Set down exactly the lines from the one containing "This screenshot has width=581, height=476." through the last line of the data below, and no others.
╭──
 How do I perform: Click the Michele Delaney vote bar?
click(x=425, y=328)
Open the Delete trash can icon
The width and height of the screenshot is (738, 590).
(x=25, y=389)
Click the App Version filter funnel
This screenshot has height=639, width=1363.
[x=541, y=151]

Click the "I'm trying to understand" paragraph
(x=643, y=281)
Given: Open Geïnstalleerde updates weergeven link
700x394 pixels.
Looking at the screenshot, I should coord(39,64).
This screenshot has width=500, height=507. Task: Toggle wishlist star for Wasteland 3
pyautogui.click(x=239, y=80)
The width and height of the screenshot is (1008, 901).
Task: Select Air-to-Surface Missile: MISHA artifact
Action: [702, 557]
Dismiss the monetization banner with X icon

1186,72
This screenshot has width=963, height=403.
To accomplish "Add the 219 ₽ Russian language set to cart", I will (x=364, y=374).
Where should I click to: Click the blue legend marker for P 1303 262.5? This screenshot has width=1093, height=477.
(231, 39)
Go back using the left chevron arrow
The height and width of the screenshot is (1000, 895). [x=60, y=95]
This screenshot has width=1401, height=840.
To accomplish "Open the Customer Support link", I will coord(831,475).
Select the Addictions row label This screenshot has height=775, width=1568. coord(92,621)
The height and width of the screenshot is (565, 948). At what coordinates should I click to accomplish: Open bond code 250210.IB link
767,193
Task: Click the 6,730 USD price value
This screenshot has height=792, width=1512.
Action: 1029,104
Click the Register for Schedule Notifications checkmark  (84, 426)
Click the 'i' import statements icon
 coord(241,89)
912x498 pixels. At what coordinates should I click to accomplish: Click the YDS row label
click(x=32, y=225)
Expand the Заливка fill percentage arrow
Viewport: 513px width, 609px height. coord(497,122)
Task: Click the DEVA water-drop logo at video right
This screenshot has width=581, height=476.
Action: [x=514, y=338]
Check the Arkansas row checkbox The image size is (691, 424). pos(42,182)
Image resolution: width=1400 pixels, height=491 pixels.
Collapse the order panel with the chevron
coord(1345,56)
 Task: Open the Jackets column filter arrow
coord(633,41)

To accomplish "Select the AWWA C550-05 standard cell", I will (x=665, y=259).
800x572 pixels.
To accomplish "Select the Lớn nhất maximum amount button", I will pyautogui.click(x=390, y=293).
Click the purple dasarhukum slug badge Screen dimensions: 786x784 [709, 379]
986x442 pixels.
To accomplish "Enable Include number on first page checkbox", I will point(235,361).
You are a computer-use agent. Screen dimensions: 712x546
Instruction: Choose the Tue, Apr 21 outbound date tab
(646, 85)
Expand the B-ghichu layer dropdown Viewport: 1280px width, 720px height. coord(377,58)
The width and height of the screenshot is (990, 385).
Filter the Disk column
╰──
EXERCISE ANSWER
This screenshot has width=581, height=476.
Action: [x=514, y=338]
Check the Arkansas row checkbox The image size is (691, 424). pos(42,182)
Image resolution: width=1400 pixels, height=491 pixels.
Collapse the order panel with the chevron
coord(1345,56)
 Task: Open the Jackets column filter arrow
coord(633,41)

To accomplish "Select the AWWA C550-05 standard cell", I will (x=665, y=259).
800x572 pixels.
To accomplish "Select the Lớn nhất maximum amount button", I will pyautogui.click(x=390, y=293).
Click the purple dasarhukum slug badge Screen dimensions: 786x784 [709, 379]
986x442 pixels.
To accomplish "Enable Include number on first page checkbox", I will point(235,361).
You are a computer-use agent. Screen dimensions: 712x546
Instruction: Choose the Tue, Apr 21 outbound date tab
(646, 85)
Expand the B-ghichu layer dropdown Viewport: 1280px width, 720px height. coord(377,58)
The width and height of the screenshot is (990, 385).
Filter the Disk column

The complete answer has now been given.